## Given request
Reproduce every line of the material below verbatim, omitting the pictures.
◆ ◆ ◆ ◆ ◆
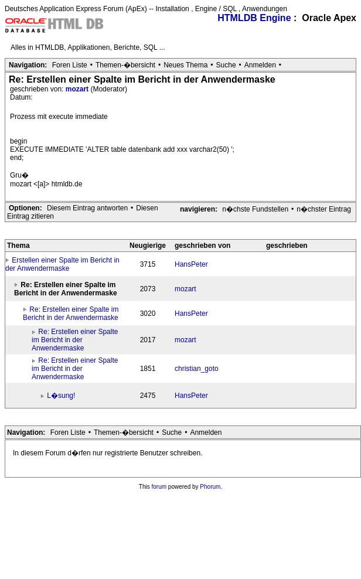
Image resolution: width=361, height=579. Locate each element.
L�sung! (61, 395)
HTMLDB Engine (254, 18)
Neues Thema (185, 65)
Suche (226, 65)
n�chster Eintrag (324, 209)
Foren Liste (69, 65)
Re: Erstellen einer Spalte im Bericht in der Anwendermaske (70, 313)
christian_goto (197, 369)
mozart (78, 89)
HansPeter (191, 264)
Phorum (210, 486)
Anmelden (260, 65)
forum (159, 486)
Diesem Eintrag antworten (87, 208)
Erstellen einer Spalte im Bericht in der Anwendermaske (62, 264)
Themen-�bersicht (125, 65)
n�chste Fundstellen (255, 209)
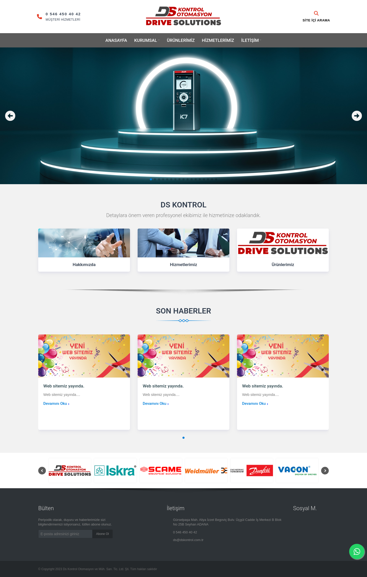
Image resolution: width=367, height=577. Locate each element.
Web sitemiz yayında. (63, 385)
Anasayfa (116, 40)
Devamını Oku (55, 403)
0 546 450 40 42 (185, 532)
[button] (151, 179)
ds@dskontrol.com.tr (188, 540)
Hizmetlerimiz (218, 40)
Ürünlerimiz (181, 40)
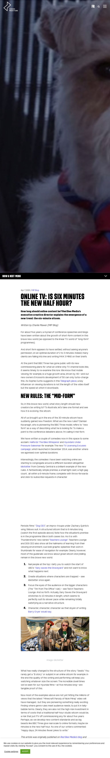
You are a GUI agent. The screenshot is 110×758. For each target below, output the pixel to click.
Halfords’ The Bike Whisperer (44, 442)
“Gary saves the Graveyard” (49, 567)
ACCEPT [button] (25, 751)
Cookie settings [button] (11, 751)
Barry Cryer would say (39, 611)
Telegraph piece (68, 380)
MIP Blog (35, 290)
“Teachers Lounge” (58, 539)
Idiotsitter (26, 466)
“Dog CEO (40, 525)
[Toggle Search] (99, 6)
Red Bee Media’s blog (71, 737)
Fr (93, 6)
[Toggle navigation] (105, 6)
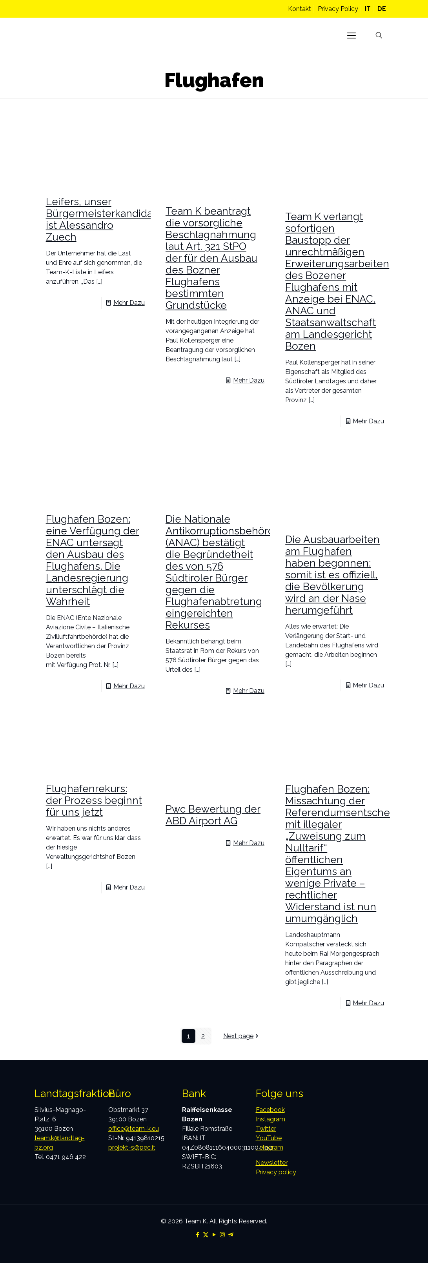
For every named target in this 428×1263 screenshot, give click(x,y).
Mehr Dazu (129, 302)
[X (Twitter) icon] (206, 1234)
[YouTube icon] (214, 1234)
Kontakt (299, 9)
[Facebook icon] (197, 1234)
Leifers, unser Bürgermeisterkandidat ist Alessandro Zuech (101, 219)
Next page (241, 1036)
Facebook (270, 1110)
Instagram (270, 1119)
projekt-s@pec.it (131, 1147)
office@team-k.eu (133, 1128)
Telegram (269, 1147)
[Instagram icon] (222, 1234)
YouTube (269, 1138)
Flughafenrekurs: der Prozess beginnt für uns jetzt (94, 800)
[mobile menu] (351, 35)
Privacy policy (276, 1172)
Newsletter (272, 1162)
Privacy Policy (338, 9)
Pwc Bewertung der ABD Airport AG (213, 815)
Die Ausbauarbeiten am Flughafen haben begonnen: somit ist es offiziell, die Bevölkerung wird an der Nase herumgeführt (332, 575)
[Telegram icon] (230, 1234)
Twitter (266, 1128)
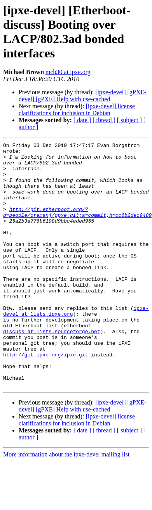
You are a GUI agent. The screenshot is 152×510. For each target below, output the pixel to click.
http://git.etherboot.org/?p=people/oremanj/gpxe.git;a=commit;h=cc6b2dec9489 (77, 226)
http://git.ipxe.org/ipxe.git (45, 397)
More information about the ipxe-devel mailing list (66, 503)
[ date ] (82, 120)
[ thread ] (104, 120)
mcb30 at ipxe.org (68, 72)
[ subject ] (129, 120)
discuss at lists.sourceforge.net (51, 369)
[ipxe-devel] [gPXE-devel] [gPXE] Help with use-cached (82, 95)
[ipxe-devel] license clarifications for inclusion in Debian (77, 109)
◆ ◆ ◆ ◆ ◆
## Exercise response
Image resolution: width=361, height=579. Locate each element.
L�sung! (61, 395)
HTMLDB Engine (254, 18)
Neues Thema (185, 65)
Suche (226, 65)
n�chster Eintrag (324, 209)
Foren Liste (69, 65)
Re: Erstellen einer Spalte im Bericht in der Anwendermaske (70, 313)
christian_goto (197, 369)
mozart (78, 89)
HansPeter (191, 264)
Phorum (210, 486)
Anmelden (260, 65)
forum (159, 486)
Diesem Eintrag antworten (87, 208)
Erstellen einer Spalte im Bericht in der Anwendermaske (62, 264)
Themen-�bersicht (125, 65)
n�chste Fundstellen (255, 209)
Image resolution: width=367, height=577. Locate each element.
Web sitemiz yayında. (63, 385)
Anasayfa (116, 40)
Devamını Oku (55, 403)
0 546 450 40 42 (185, 532)
[button] (151, 179)
ds@dskontrol.com.tr (188, 540)
Hizmetlerimiz (218, 40)
Ürünlerimiz (181, 40)
You are a GUI agent. The screenshot is 110×758. For each target below, output the pixel to click.
Halfords’ The Bike Whisperer (44, 442)
“Gary saves the Graveyard” (49, 567)
ACCEPT [button] (25, 751)
Cookie settings [button] (11, 751)
Barry Cryer would say (39, 611)
Telegraph piece (68, 380)
MIP Blog (35, 290)
“Teachers Lounge” (58, 539)
Idiotsitter (26, 466)
“Dog CEO (40, 525)
[Toggle Search] (99, 6)
Red Bee Media’s blog (71, 737)
Fr (93, 6)
[Toggle navigation] (105, 6)
For every named target in this 428×1263 screenshot, give click(x,y).
Mehr Dazu (129, 302)
[X (Twitter) icon] (206, 1234)
[YouTube icon] (214, 1234)
Kontakt (299, 9)
[Facebook icon] (197, 1234)
Leifers, unser Bürgermeisterkandidat ist Alessandro Zuech (101, 219)
Next page (241, 1036)
Facebook (270, 1110)
Instagram (270, 1119)
projekt-s@pec.it (131, 1147)
office@team-k.eu (133, 1128)
Telegram (269, 1147)
[Instagram icon] (222, 1234)
YouTube (269, 1138)
Flughafenrekurs: der Prozess beginnt für uns jetzt (94, 800)
[mobile menu] (351, 35)
Privacy policy (276, 1172)
Newsletter (272, 1162)
Privacy Policy (338, 9)
Pwc Bewertung der ABD Airport AG (213, 815)
Die Ausbauarbeiten am Flughafen haben begonnen: somit ist es offiziell, die Bevölkerung wird an der Nase herumgeführt (332, 575)
[Telegram icon] (230, 1234)
Twitter (266, 1128)
You are a GUI agent. The screenshot is 152×510. For each target below, output the pixel to click.
http://git.etherboot.org/?p=people/oremanj/gpxe.git;a=commit;h=cc6b2dec9489 (77, 226)
http://git.ipxe.org/ipxe.git (45, 397)
More information about the ipxe-devel mailing list (66, 503)
[ date ] (82, 120)
[ thread ] (104, 120)
mcb30 at ipxe.org (68, 72)
[ subject ] (129, 120)
discuss at lists.sourceforge.net (51, 369)
[ipxe-devel] [gPXE-devel] [gPXE] Help with use-cached (82, 95)
[ipxe-devel] license clarifications for inclusion in Debian (77, 109)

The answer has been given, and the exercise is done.